• DATA TO EXAMINE:
======

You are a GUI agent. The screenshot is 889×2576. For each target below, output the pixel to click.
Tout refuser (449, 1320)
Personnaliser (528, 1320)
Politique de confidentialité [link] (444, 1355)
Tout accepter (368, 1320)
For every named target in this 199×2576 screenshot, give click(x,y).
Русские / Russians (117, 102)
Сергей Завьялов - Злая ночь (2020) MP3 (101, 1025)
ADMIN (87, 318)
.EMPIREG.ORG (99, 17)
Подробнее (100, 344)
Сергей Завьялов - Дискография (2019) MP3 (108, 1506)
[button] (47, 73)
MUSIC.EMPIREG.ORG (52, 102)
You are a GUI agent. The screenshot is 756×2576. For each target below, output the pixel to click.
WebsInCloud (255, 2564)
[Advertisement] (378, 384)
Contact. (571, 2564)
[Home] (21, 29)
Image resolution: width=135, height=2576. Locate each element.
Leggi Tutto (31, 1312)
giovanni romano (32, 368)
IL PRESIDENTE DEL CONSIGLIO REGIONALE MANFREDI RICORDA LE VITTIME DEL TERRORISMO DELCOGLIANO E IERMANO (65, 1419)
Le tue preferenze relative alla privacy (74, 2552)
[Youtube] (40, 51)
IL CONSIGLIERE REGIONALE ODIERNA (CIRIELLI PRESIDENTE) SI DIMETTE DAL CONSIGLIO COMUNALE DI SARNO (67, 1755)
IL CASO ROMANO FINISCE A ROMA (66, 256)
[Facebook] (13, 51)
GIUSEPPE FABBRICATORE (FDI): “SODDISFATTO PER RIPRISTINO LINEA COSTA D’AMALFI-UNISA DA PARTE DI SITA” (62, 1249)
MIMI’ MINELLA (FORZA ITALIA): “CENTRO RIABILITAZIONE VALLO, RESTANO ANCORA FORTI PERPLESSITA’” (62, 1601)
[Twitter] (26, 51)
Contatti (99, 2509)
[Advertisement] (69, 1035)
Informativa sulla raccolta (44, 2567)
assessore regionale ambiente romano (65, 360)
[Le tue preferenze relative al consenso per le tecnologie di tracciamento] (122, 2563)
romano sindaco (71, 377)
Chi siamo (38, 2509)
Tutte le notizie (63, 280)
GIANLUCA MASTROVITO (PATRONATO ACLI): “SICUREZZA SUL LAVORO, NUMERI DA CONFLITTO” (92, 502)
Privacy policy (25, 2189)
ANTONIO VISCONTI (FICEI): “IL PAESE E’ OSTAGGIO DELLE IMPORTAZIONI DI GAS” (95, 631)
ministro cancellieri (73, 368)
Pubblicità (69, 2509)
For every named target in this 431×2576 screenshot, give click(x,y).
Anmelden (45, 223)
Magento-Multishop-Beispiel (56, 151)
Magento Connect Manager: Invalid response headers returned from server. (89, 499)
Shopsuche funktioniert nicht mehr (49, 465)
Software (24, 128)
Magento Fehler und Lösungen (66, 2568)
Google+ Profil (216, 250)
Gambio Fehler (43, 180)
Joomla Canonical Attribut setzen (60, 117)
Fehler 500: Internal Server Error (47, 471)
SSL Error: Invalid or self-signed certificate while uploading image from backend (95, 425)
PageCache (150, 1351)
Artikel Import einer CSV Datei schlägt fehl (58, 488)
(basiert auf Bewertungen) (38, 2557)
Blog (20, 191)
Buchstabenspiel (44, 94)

======

• HOW TO COMPLETE THIS TASK: What is needed is the count of lines in the records that include the word "Fehler", with no other text.

• THE ANSWER: 3